Six ways to think about AI integration
In the world of technology and business, not a day goes by without the mention of artificial intelligence (AI) and its power to disrupt almost every industry imaginable.
Whether the phrase rubs you up the wrong way for its (often inaccurate) overuse, or the vast possibilities of the technology truly excite you, one thing seems certain; it’s here to stay.
According to a survey of 1,000 US businesses by PwC, 20 percent plan to implement AI technology across their enterprises in 2019. The result of this continual movement could see AI contribute up to US$15.7 trillion to the global economy by 2030.

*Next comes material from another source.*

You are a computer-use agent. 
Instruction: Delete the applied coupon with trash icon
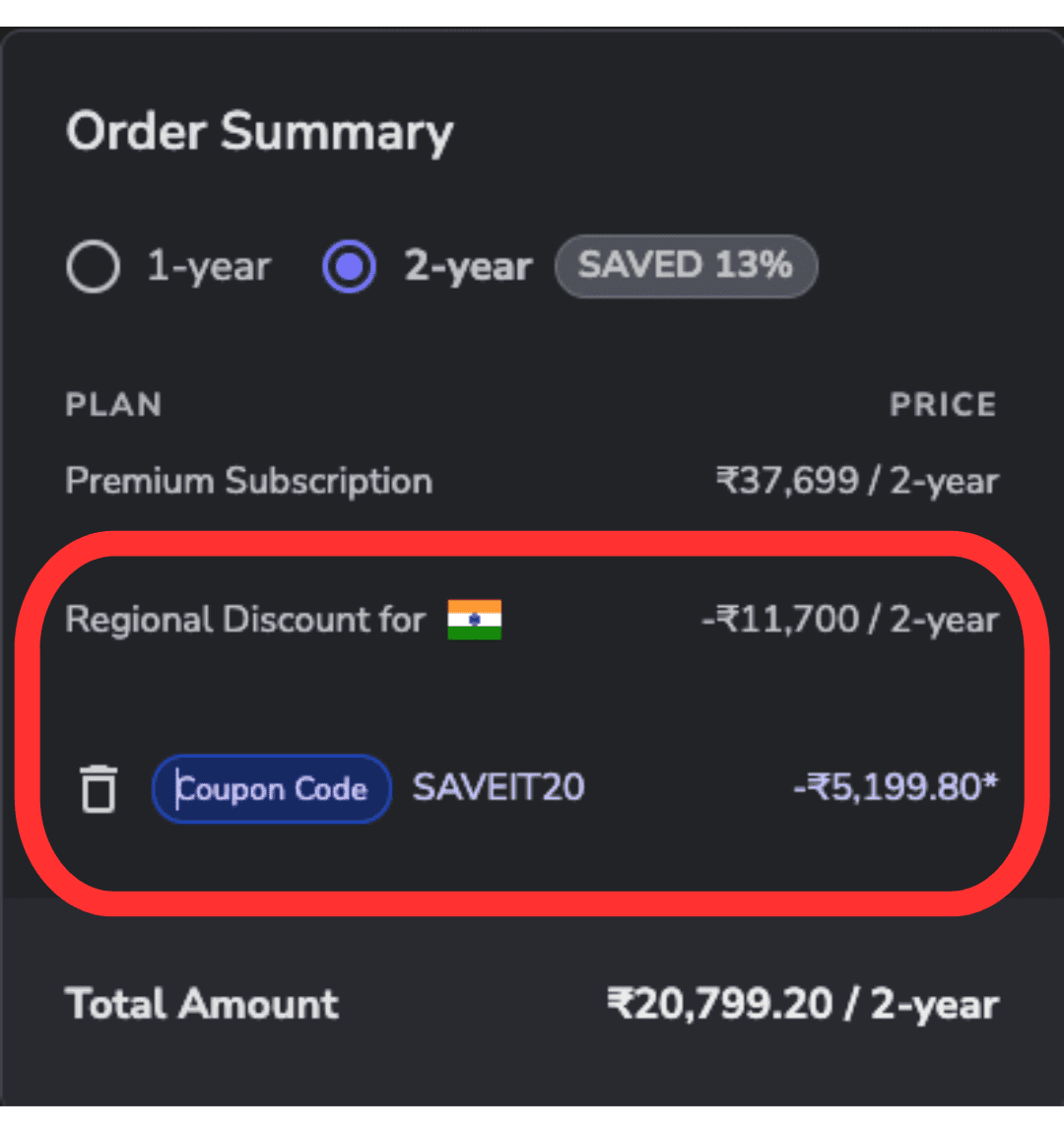point(98,788)
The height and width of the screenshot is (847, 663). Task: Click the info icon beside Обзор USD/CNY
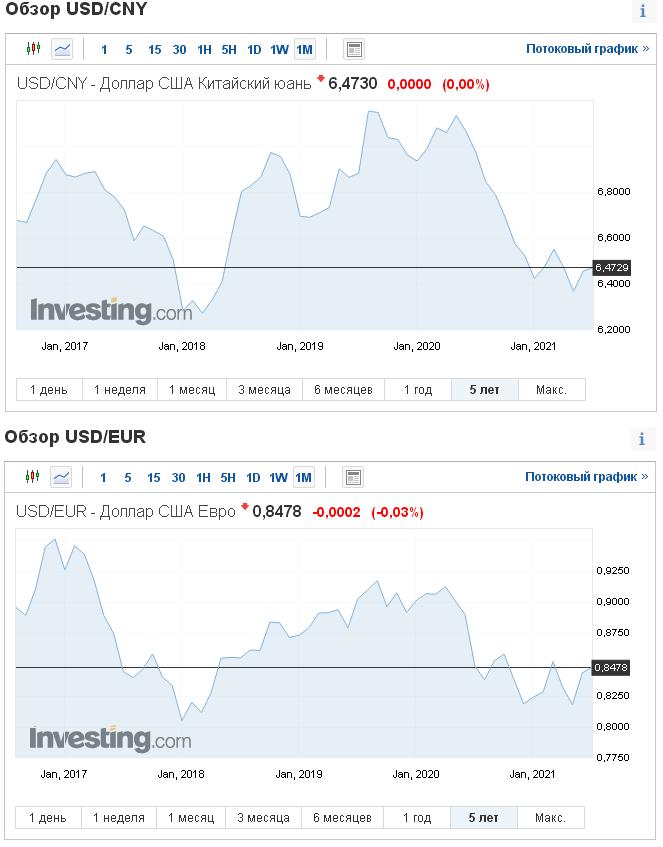(643, 11)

If your company is tentatively weighing up how AI could bring value to the business, it’s worth starting with PwC’s six considerations for implementation and where the technology could play a fundamental role in 2019.
# 1 | Structure
‘Where ROI and momentum is paramount.’
In terms of structure, the emphasis should be on organizing the enterprise for Return on Investment (ROI) measures and momentum. Scaling up by moving AI models into production will ensure operations enhance decision-making and provide forward-looking intelligence. Businesses should set up a diverse team that has business, IT and specialized AI skills in an organizational structure that crosses functions, and be responsible for identifying use cases, and how to develop accountability and governance.
# 2 | Workforce
‘AI citizens and specialists need to work together.’
Upskilling is seen as a major challenge for most companies, with 31 percent of executives worried about the inability to meet the demand. Workplace culture is also seen as a big pull-factor for job seekers who crave organizational excellence, resources, definition of roles, exciting research and individual empowerment. Currently, the challenge is to fill jobs. Upskilling can create citizen users and developers, but you’ll likely need to hire highly-trained programmers and data scientists. Forming partnerships with colleges or apprenticeships is a suitable place to start.
# 3 | Trust
‘Making AI responsible in all its dimensions.’

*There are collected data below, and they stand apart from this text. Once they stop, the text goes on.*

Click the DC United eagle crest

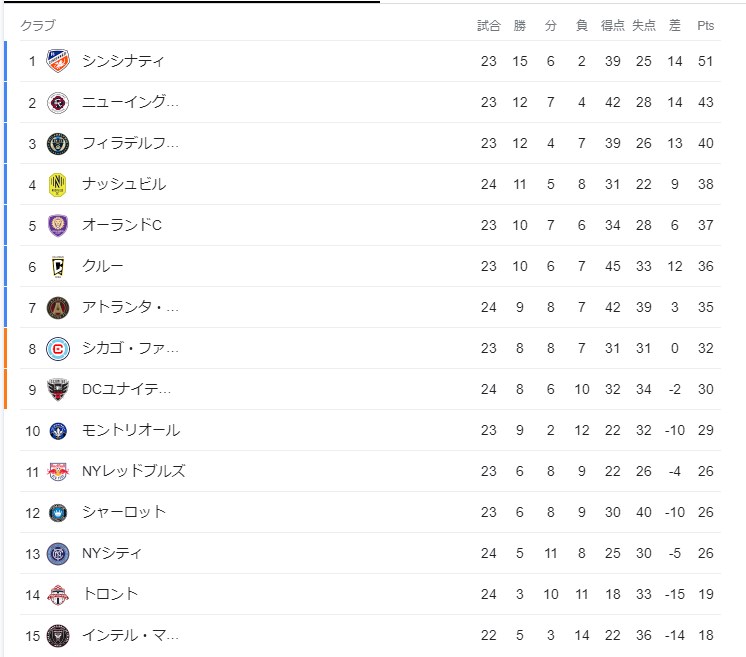click(x=58, y=390)
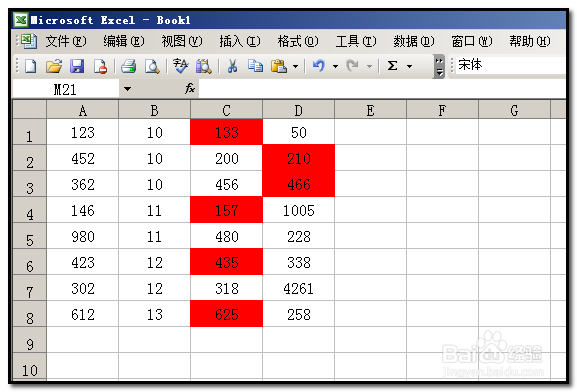Run the spelling check icon

click(180, 66)
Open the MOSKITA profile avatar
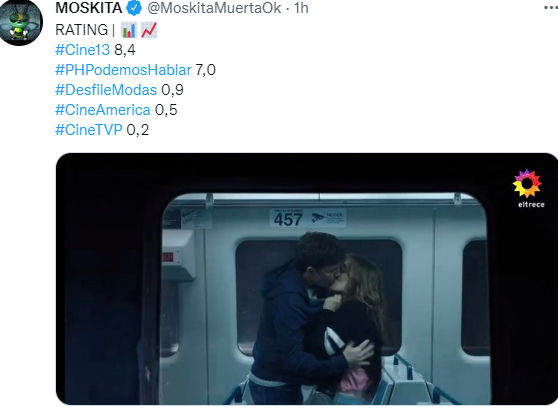558x410 pixels. [x=21, y=22]
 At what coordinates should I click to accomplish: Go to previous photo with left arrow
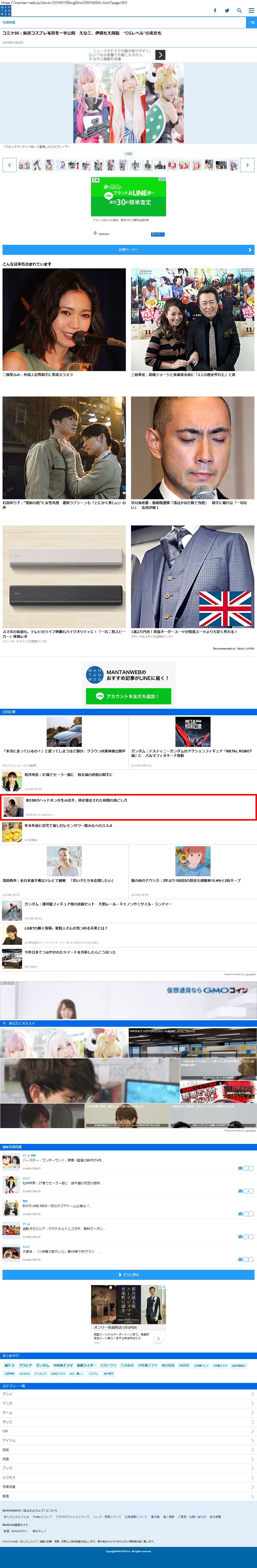click(9, 165)
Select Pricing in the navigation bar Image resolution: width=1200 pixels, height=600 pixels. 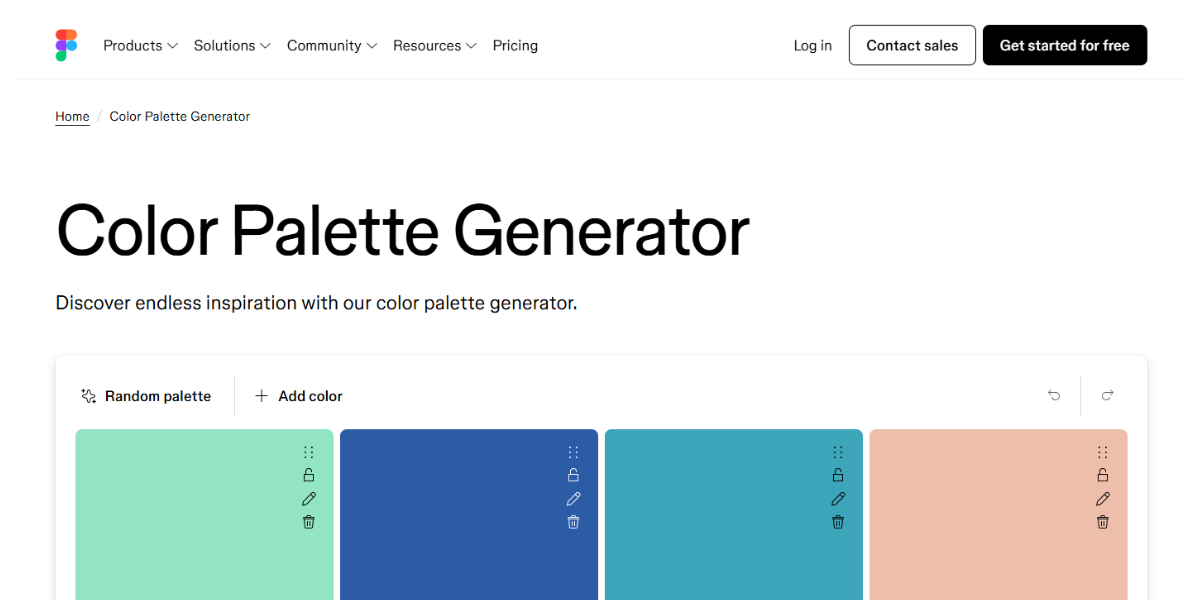tap(515, 45)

Top executives believe that their top challenge for 2019 is to ensure that their AI systems are trustworthy. The key tenets of responsible AI revolve around fairness, interpretability, robustness and security, governance, and finally ethics. Some companies, such as Salesforce, are setting up ethics boards or chief ethics officers for technology. Job roles which combine technical expertise with an understanding of regulatory, ethical and reputational concerns can only be a good thing.
# 4 | Data
‘Locate and label to teach the machines.’
As far as data is concerned, the survey highlighted the top AI-related data priority for 2019 is to integrate analytics systems to gain business insights. For this to happen, data labeling must be of equal priority. Labeling data is crucial for machine learning to detect patterns in the present and predict the future. Meanwhile, emerging regulations around data privacy— such as GDPR and the California Consumer Privacy Act— are cited as additional considerations for how companies operating globally can use data generated across territories.
# 5 | Reinvention
‘Monetizing AI through personalization and higher quality.’
Now for the interesting part, reinvention. A recent Global Artificial Intelligence Study found that most of AI’s economic impact will come from the consumption side, as higher quality, more personalized and data-driven product and services come from vertical markets such as healthcare, retail and automotive.
AI in healthcare, for example, could enable new business models based on monitoring patient lifestyle data; quicker and more accurate diagnoses of cancer and other diseases; and personalized and adaptive health insurance. Retailers are already using AI to anticipate trends and guide the business to meet them. Next up is hyper-personalized retail: AI and automation make it feasible for retailers to offer a growing number of products or services made specifically for one individual.
# 6 | Convergence
‘Combine AI with analytics and the IoT.’
Lastly, the true magic is occurring in the area of convergence. PwC highlights the essential eight technologies as AI, augmented reality, blockchain, drones, IoT, robotics, virtual reality, and 3D printing. As AI will help advance predictive and streaming analytics, the convergence makes new data-driven business models more powerful. Embodied AI, which could be embedded in AI chipsets that are directly within IoT devices can create local intelligence as well.
Ultimately, as 2019 beckons, every company considering AI implementation should establish a strategy with their own distinctive organizational structure and workforce plans, trustworthy algorithms based on the right data and a dedication towards reinvention— converging existing and emerging technologies— with the ultimate aim of growing revenue and profit.